- RECORDS SHOWN
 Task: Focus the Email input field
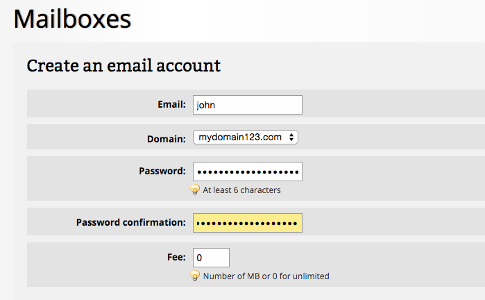point(247,105)
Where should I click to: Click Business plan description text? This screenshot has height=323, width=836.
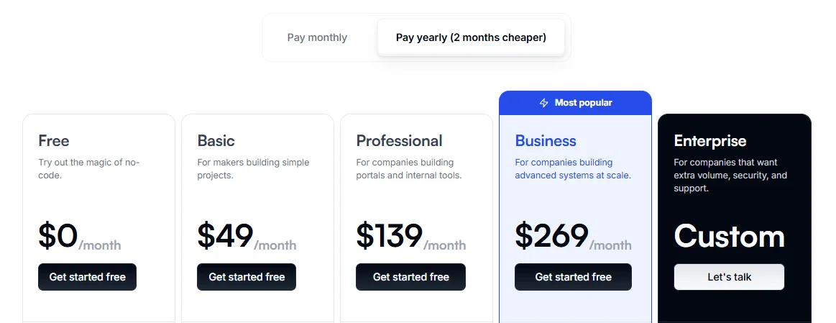tap(573, 169)
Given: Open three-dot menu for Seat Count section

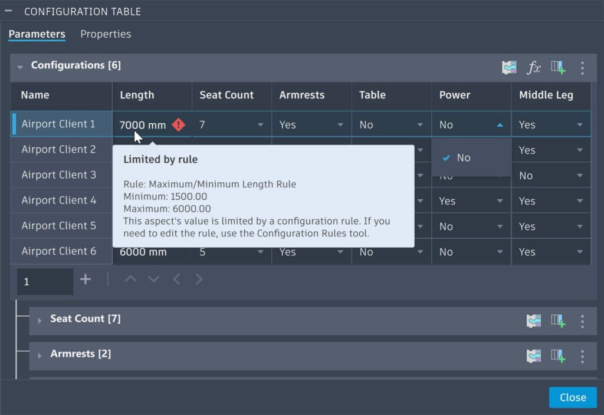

- WHAT YOU WILL DO
Output the line that contains "Where should I" and every line after it to the end of the records, word for word, leaving out the pictures.

- SOLVED PROBLEM
Where should I click to: Click Business plan description text? This screenshot has height=323, width=836.
tap(573, 169)
Given: Open three-dot menu for Seat Count section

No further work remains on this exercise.